絶対なんか盛り上げて終わる流れだったじゃん。

 昨季は同時に平均打球速度も上がっていましたので気にならないのですが、今季は三振・空振りが増えた一方打球速度は下がってしまっています。特に打球速度は依然キャリア平均を上回っているとは言え前年比3mph(約5km/h)も減少していますので、単なる偶然とは考えにくいところです。

 Longoriaは今年の10月で38歳。野球選手としてはキャリアをいつ終えてもおかしくないところです。一般的に打撃の衰えは動体視力の低下による選球眼の衰えから始まるとされていますので、この空振りの増加がそれとリンクしているとすれば大幅な成績低下につながってしまうおそれもあります。一過性のものであると思いたいところですが…。

最後に

 やや懸念こそあれ、戦力としてはD-backsにほぼ100%フィットなLongoriaですが、LongoriaとしてもD-backsは意中の球団であったようです。先ほど紹介したazcentralの記事から引用します。

Longoria told reporters late last season that Arizona was one of three places he would consider playing next year, in large part because he has a home in the Valley and wants his young family to have a chance to see him play regularly in person.

https://www.azcentral.com/story/sports/mlb/diamondbacks/2022/12/30/diamondbacks-agree-to-1-year-deal-with-3b-evan-longoria/69767945007/

 簡単に訳すと、より自宅に近いチームに移籍して子どもたちに自分のプレーをたくさん見てほしい、といったところでしょうか。年齢的にもキャリアの終盤に差し掛かっているLongoriaですから、家族の近くでプレーしたいと考えるのは当然のことなのかもしれません。

 競馬では昨年末、かつて平地重賞で2勝をあげたベテラン・ニシノデイジーが障害転向3戦目にあたる中山大障害で見事G1初制覇を果たしました。
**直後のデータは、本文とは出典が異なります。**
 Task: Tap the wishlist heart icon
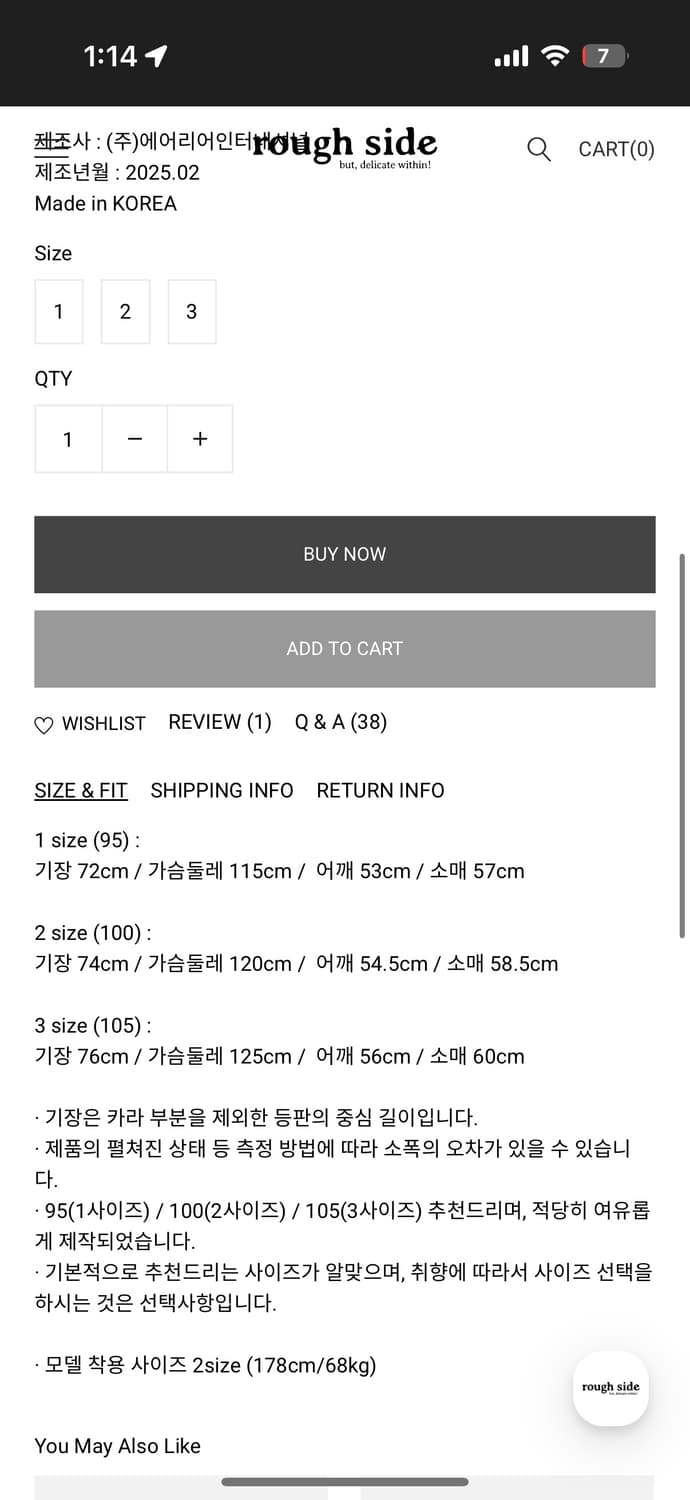43,723
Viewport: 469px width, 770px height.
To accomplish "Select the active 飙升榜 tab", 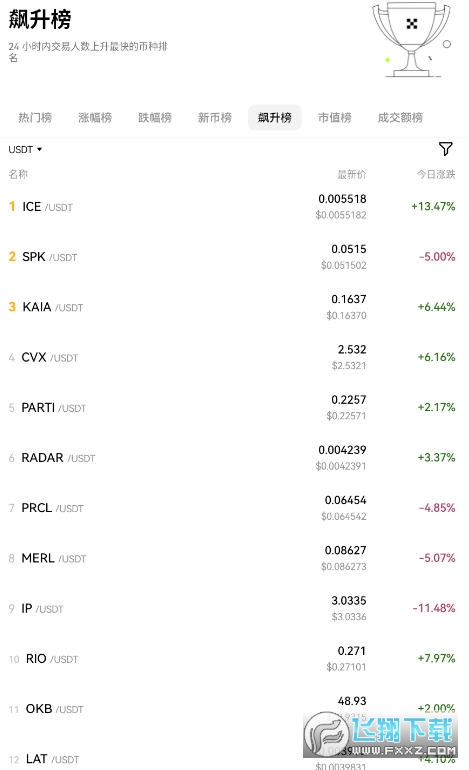I will coord(275,117).
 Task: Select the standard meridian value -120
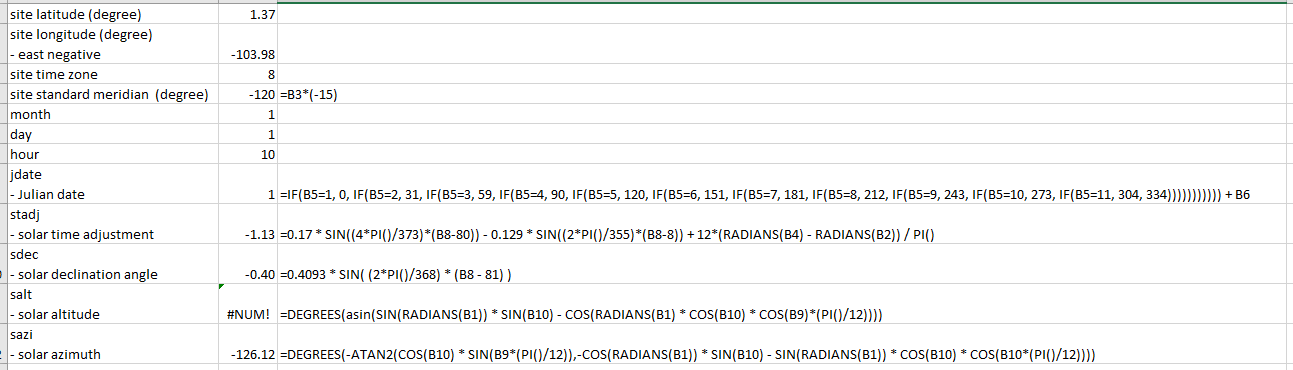(x=248, y=95)
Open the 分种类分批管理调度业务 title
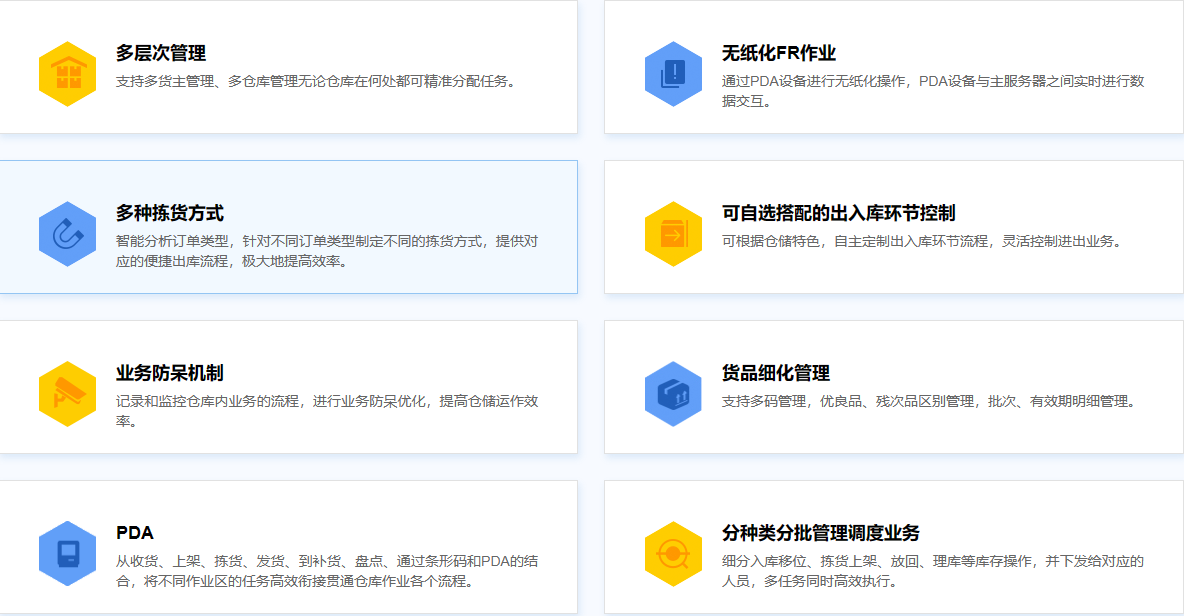Viewport: 1184px width, 616px height. point(821,533)
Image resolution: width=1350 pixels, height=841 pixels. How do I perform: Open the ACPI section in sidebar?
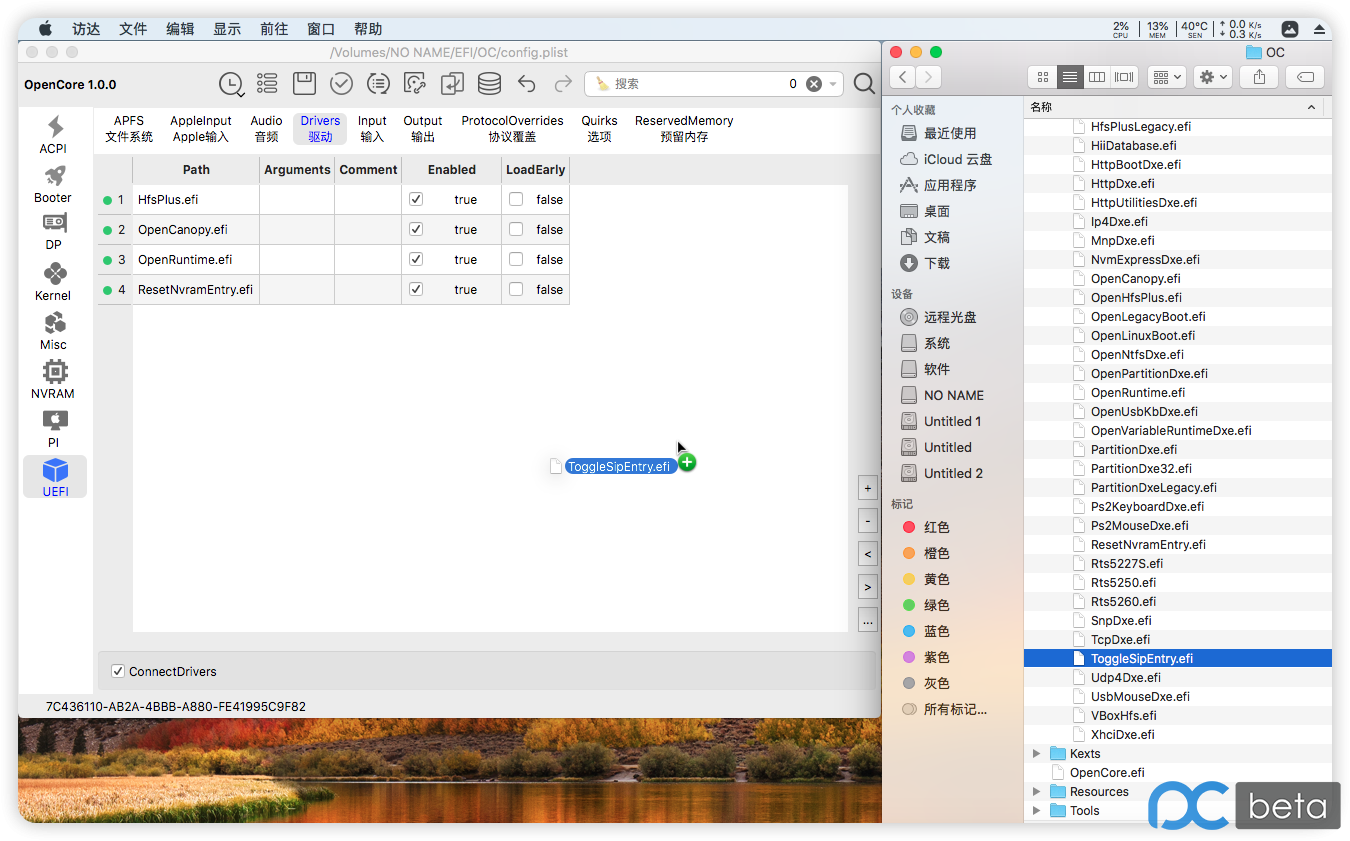point(54,134)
ぜひLongoriaにも新天地となるアリゾナで往年の輝きを取り戻し、レイズ・ジャイアンツ時代には果たせなかったワールドシリーズ優勝を勝ち取ってもらいたいと思います(お前最後の最後で競馬無理やりねじ込むのやめろや)。


最後までご覧いただきありがとうございました。Longoriaという重要なピースを追加したことで、D-backsの『買える要素』が更に増えたかと思います。ぜひD-backsの単勝に加えてLongoriaの応援馬(馬!?)券も買っていただいて、秋の勝者になりましょう(応援してください)。よろしくお願いします。